THat's just the nudge I needed to buy a new one.   As to the AV, checking on both reading and writing what??! 

I'll be off to order my pink keyboard soon too.


----------



## Anthony Reid (Jan 1, 2002)

reading and writing files... it will be in the config/preferences somewhere.


----------



## ~ Chux ~ (Apr 8, 2003)

Ah ok, I'll have a look, thanks.

Chux xx


----------



## wouldloveababycat (Mar 21, 2004)

See I knew the Boss would know exactly what to say


----------



## ~ Chux ~ (Apr 8, 2003)

Ok, I went for it but in the end got 4GB RAM, 250GB hard drive, and decided to stick with XP for now. My next stupid question is that I'm sure there's a File Transfer Wizard or something on XP to save me having to put things on disc to transfer, but firstly where is it and secondly, how do I connect the two computers to do it??!!

Chux xx


----------



## Anthony Reid (Jan 1, 2002)

If I were you - I'd just unplug your old hard drive and plug it into your new pc as a secondary drive.

Much easier than using null modem cables to transfer. You also end up with more space


----------



## ~ Chux ~ (Apr 8, 2003)

Oh gawd, now I really have my bimbo head on, but will I still be able to access it easily? Is it as simple as taking it out of this one and putting it in the new one and that's that??

Chux xx


----------



## ~ Chux ~ (Apr 8, 2003)

OK, I'm back with yet another dizzy question.

I've got the computer, we've put the old hard drive in the new computer, and it works great. My problem now is that the new HD isn't showing up anywhere - does it need a driver or should it just work? Does it need to have an OS on it?

Thanks,

Chux xx


----------



## Anthony Reid (Jan 1, 2002)

Are the drives running off the same cable?


----------



## ~ Chux ~ (Apr 8, 2003)

No, should they be?? They're plugged into their own sockets with their own cables.


----------



## Anthony Reid (Jan 1, 2002)

is it a grey ribbon cable - or a thin blue one?


----------



## ~ Chux ~ (Apr 8, 2003)

It's a red link wire, so dh tells me!


----------



## Anthony Reid (Jan 1, 2002)

SATA or IDE?


----------



## ~ Chux ~ (Apr 8, 2003)

I don't know the difference but when I enter set up on start up I get SATA: 3M-WDC WD2500AAJS-00B4A0 and SATA: 5M-Maxtor 6L160M0. However, no matter which one I click to start up from it goes to the old HD.


----------



## Anthony Reid (Jan 1, 2002)

And both are enabled in setup?


----------



## ~ Chux ~ (Apr 8, 2003)

I don't know.  I've just restarted and had a look, and when I thought I was looking at set up it was actually the Boot Menu. I then restarted again and went into the BIOS SETUP UTILITY - IDE Configuration.....SATA Operation Mode [IDE]. Then SATAII1 Hard Drive and SATA II3 Hard Drive.
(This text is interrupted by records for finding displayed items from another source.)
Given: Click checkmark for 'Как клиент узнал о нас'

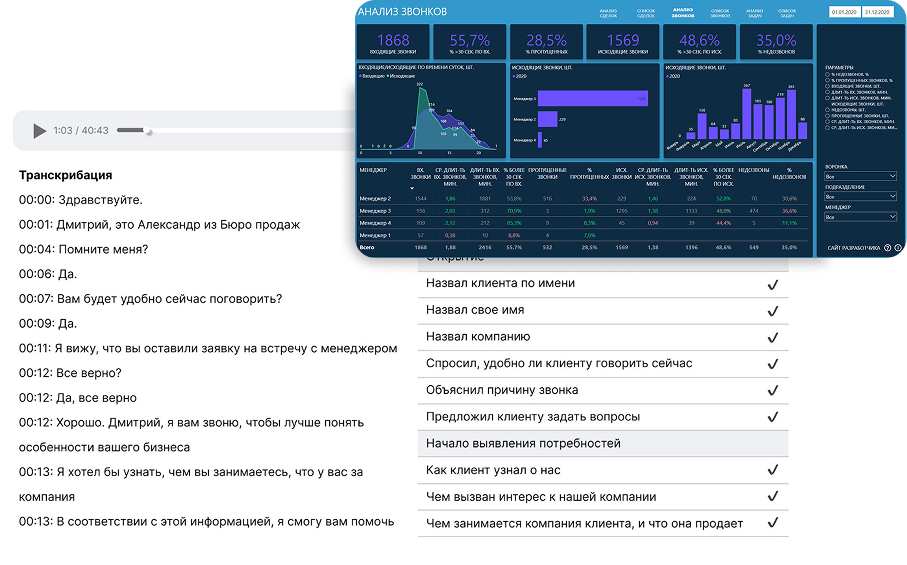Looking at the screenshot, I should click(x=772, y=470).
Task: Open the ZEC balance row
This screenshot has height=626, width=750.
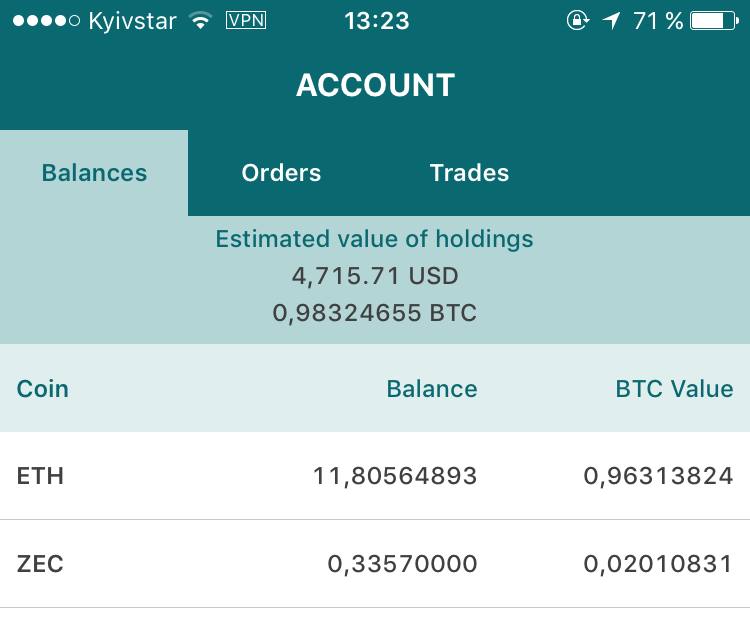Action: [x=375, y=564]
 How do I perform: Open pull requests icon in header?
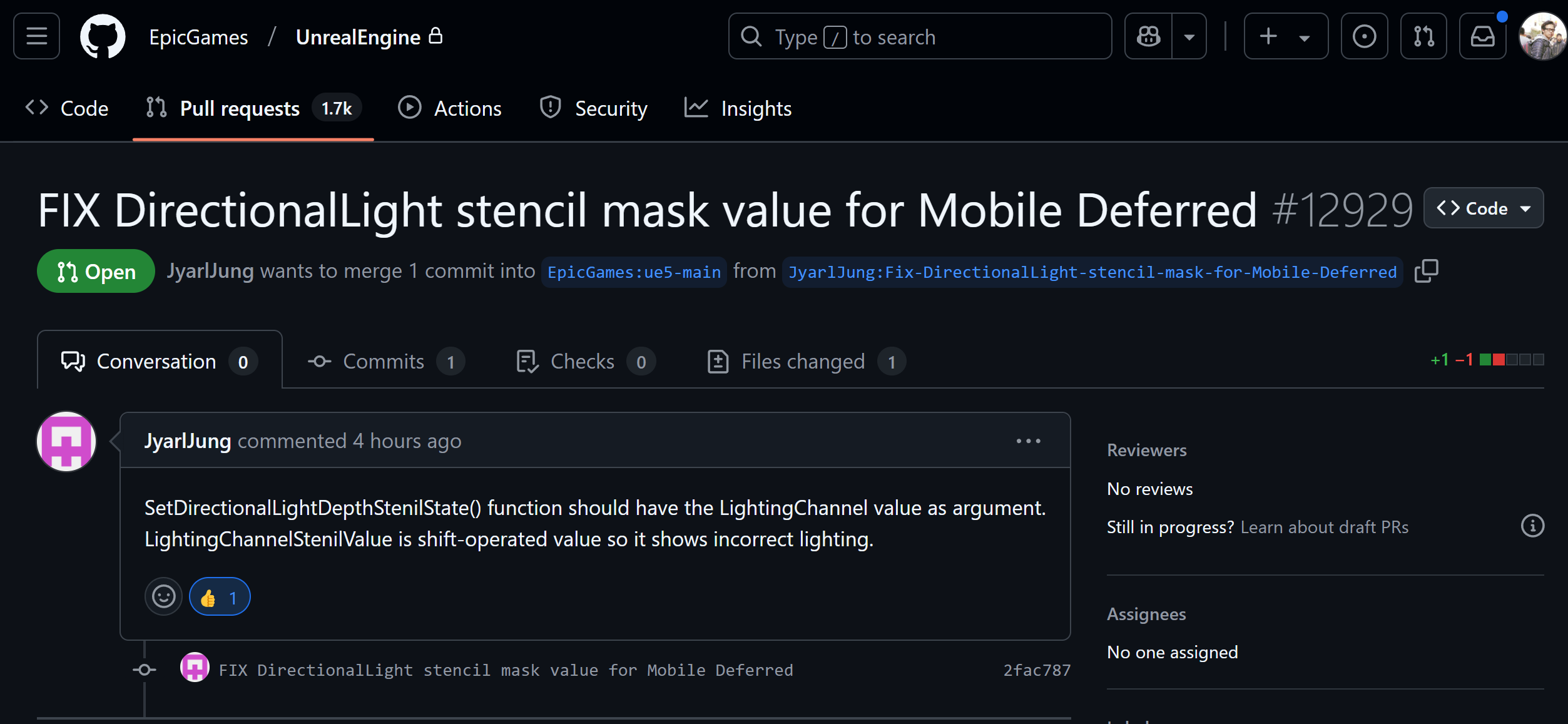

I have to say this means absolutely nothing to me.


----------



## ~ Chux ~ (Apr 8, 2003)

Ok, not sure if this helps, but I've just found the new HD in the device manager and it says it's not initialized, but how do I initilize it?!


----------



## Anthony Reid (Jan 1, 2002)

initialise means format (wipe it clean) - right click on it and format it.


----------



## ~ Chux ~ (Apr 8, 2003)

Ah ok.  I don't have a format option, just update driver, disable, uninstall, scan for hardware changes and properties.

Oh my brain hurts.


----------



## Anthony Reid (Jan 1, 2002)

Right click on My computer - Select Manage.

Then Storage -> Disk Management

Then right click on the drive that is showing as inactive, formate and activate it


----------



## ~ Chux ~ (Apr 8, 2003)

*Tony*, yet again you are my hero!!    Thank you!

Chux xx


----------



## Anthony Reid (Jan 1, 2002)

I'm not a hero.. not really......... although I've heard some say I'm like a cross between James Bond and Jesus.


----------



## ~ Chux ~ (Apr 8, 2003)

Exactly what I've heard about you too.    You just need to try and keep your clothes on!


----------